The Amazing Nina Simone is a studio album by Nina Simone, released in July 1959. It was her second album, and her first recording for Colpix Records. The album contains a variety of material, including jazz, gospel, and folk songs. Compared to her debut, which showcased Simone's piano playing ability in addition to her singing, the piano was downplayed on Amazing in favor of string arrangements.

Overview

Recording 
Simone's first album Little Girl Blue had been released by Bethlehem Records in February 1959. However, the tracks for that album had been recorded way back in late 1957, and Simone was dissatisfied by the time it took for Bethlehem to release the album as well as the lack of effort the record company took in promoting her. Soon after Little Girl Blue was released she was talking to Colpix Records about a new contract. As Nadine Cohodas puts it in Princess Noire: The Tumultuous Reign of Nina Simone (2010): 'Unbeknownst to Nina, discussions about her career were going forward on two fronts'. On the one hand, at Bethlehem, Simone's contract was approaching it's option. New owner Syd Nathan, who ran King Records and who had recently bailed out the ailing Bethlehem, did not want to renew. 'We don’t need the broad' he told Gus Wildi, Bethlehem’s founder. On the other hand, Joyce Selznick (niece of the producer David O. Selznick and East Coast talent scout for Columbia Pictures) wanted Simone at Colpix - Columbia's record division. Selznick arranged an audition, and Simone was signed immediately.
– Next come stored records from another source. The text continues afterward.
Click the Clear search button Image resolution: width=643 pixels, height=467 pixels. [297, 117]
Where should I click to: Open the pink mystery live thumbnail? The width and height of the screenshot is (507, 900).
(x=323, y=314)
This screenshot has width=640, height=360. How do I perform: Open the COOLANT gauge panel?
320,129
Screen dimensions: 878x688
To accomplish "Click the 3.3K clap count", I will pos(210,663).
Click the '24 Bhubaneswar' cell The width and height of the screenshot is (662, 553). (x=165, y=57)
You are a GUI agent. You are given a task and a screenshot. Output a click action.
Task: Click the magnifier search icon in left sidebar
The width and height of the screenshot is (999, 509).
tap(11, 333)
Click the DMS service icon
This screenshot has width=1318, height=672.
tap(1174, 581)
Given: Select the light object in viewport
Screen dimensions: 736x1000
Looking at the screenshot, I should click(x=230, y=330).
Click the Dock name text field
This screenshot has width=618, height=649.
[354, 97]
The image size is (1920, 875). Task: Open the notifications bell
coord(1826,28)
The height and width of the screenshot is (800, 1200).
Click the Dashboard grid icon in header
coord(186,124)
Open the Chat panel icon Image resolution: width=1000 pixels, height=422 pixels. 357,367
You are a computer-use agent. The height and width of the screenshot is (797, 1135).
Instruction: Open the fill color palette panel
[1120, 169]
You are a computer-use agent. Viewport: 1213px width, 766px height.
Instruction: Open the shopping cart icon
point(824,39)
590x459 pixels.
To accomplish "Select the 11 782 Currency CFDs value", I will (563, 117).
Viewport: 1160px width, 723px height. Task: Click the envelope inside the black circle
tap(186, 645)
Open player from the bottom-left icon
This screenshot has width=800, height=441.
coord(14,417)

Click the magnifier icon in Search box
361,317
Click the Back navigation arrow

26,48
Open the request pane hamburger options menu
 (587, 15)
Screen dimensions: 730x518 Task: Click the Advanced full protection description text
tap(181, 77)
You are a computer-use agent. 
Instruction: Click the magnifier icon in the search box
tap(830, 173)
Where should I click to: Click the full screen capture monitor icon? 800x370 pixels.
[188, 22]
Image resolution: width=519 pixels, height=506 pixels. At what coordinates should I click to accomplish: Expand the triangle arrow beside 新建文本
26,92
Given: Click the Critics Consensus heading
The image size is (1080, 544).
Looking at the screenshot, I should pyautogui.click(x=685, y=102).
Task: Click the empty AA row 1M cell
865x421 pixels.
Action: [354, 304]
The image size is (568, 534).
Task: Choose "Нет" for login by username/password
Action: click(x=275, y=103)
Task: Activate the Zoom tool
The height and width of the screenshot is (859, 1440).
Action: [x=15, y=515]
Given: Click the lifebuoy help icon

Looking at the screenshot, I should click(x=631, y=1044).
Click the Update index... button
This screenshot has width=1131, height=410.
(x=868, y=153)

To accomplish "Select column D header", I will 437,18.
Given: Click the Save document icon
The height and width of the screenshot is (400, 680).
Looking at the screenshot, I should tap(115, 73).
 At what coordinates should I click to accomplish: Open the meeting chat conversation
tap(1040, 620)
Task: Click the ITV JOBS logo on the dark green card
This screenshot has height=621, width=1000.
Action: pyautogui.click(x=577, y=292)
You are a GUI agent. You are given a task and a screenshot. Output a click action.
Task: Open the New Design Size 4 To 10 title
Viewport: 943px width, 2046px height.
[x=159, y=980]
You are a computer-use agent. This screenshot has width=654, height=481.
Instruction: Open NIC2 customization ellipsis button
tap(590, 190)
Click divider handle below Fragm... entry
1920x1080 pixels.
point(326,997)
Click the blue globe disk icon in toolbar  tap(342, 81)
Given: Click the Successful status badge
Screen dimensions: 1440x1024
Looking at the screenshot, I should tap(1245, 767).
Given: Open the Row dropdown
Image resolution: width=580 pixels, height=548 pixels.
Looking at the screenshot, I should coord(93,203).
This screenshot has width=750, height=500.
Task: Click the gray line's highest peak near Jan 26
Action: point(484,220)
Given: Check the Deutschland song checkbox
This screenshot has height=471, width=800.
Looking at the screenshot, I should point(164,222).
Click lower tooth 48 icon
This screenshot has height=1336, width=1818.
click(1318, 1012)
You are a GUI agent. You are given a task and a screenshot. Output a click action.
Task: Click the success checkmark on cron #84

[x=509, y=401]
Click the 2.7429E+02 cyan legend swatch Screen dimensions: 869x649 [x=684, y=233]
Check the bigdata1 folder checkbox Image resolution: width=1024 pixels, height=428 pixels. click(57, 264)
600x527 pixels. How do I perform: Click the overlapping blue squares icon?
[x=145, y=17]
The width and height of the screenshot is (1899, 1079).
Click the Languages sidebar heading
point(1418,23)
The album was recorded in April 1959, and - according to Cohodas - 14 tracks were cut.

Release 
The album was released in July 1959. In a review dated 25 July 1959 in Cash Box, the premier American music industry trade magazine of the time, the reviewer wrote: 'Emerging as one of the bright new singing talents of the year, Nina Simone makes her Colpix LP debut [...] Her deep-toned expressive voice and exquisite phrasing are a listening delight. Outstanding album.' The album featured 12 tracks.

The Amazing Nina Simone Track list

Personnel
Nina Simone – vocals, piano
Bob Mersey – arrangement, conductor

Contemporary Singles from the album

This is a list of contemporary singles with tracks from The Amazing Nina Simone  as an A Side.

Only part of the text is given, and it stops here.